> Problem statement
Produce a word-for-word copy of the lines from the one that contains "Select the Hand tool" to the final line of the data below, with all pictures dropped.

(Stored items)
+-------+

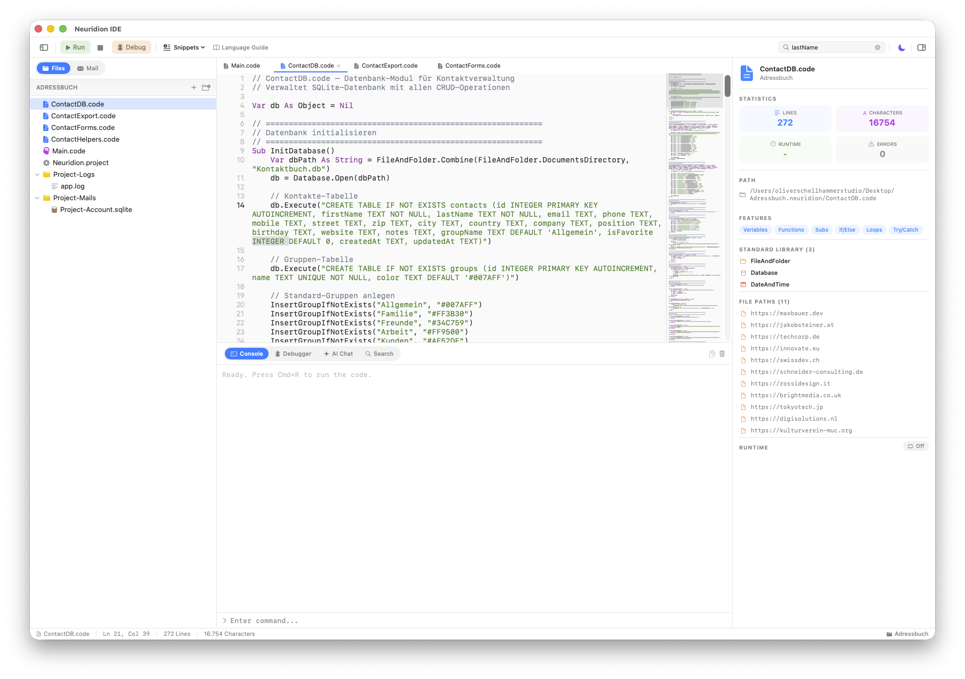Create a new folder in ADRESSBUCH panel
Image resolution: width=965 pixels, height=679 pixels.
pyautogui.click(x=206, y=87)
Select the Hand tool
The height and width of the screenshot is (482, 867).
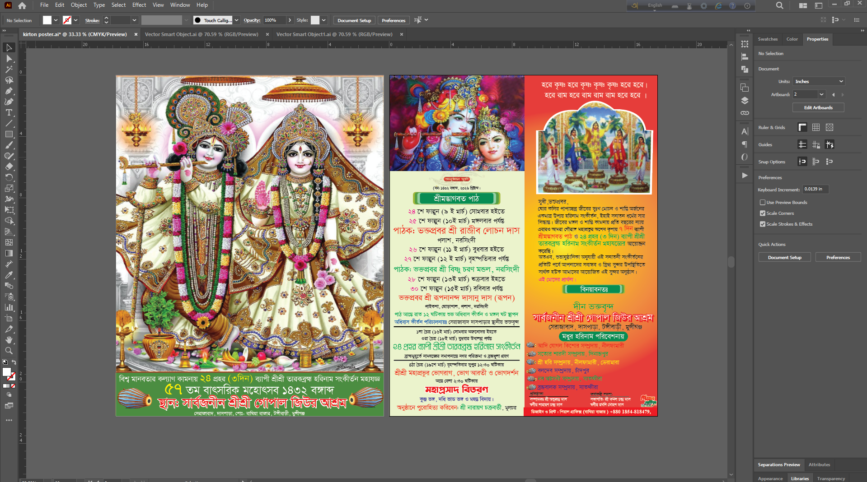pos(9,340)
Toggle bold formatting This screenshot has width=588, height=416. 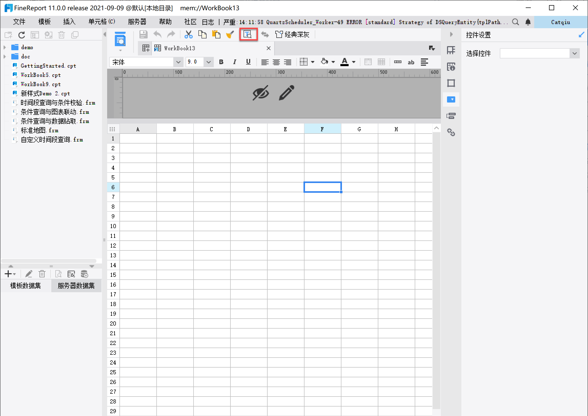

+-------+

> Answer box
Select the Hand tool
The height and width of the screenshot is (482, 867).
pos(9,340)
Toggle bold formatting This screenshot has width=588, height=416. 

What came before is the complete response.